━━ Source text ━━

New Delhi: In an important ruling on use of amplifying devices for religious purposes, the Allahabad High Court on Friday held that use of loudspeakers is not an integral part of Azaan or necessary for making Azaan effective since other citizens have a right to not hear what they do not want.
"It cannot be said that a citizen should be coerced to hear anything which he does not like or which he does not require, since it amounts to taking away the fundamental right of other persons...No one has got the right to make other persons captive listeners," said the High Court bench headed by Justice Shashi Kant Gupta.
The court held that there is no constitutional protection to use of loudspeakers for Azaan since "no person has right to take away the right of others" and "use of microphones certainly takes away the right of the citizens to speak with others, their right to read or think or the right to sleep."

━━━
━━ Data provided ━━

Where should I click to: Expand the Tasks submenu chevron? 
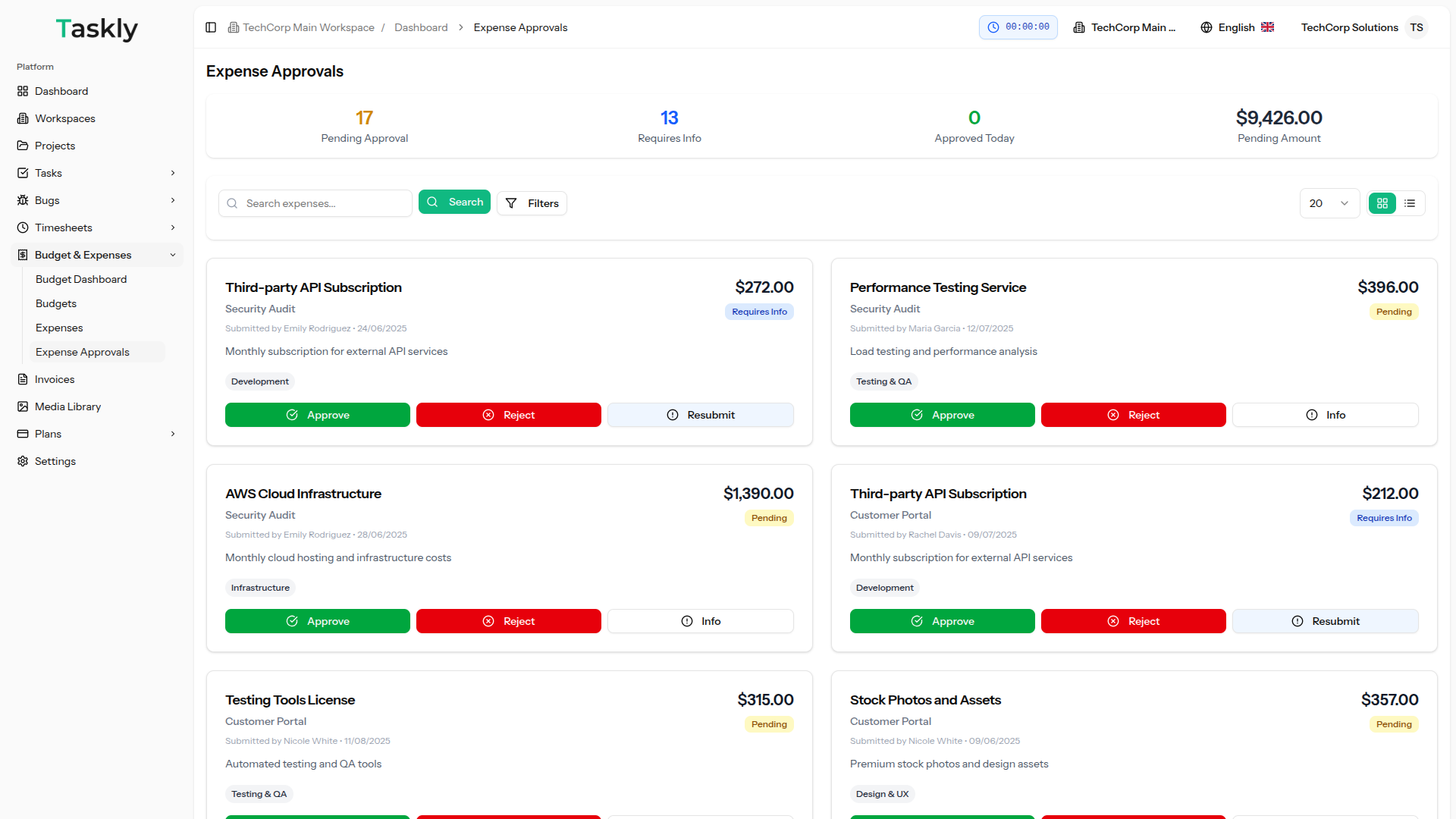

━━━

**What you will do**
**a.** In the news report on the loudspeaker ruling, who headed the High Court bench?
**b.** Write out the passage of the news report on the loudspeaker ruling word for word, starting with "New Delhi: In" and going on through "Shashi Kant Gupta.".
This material comes from a separate source unrelated to the news report.

**The solutions**
**a.** Justice Shashi Kant Gupta headed the bench.

**b.**
New Delhi: In an important ruling on use of amplifying devices for religious purposes, the Allahabad High Court on Friday held that use of loudspeakers is not an integral part of Azaan or necessary for making Azaan effective since other citizens have a right to not hear what they do not want.
"It cannot be said that a citizen should be coerced to hear anything which he does not like or which he does not require, since it amounts to taking away the fundamental right of other persons...No one has got the right to make other persons captive listeners," said the High Court bench headed by Justice Shashi Kant Gupta.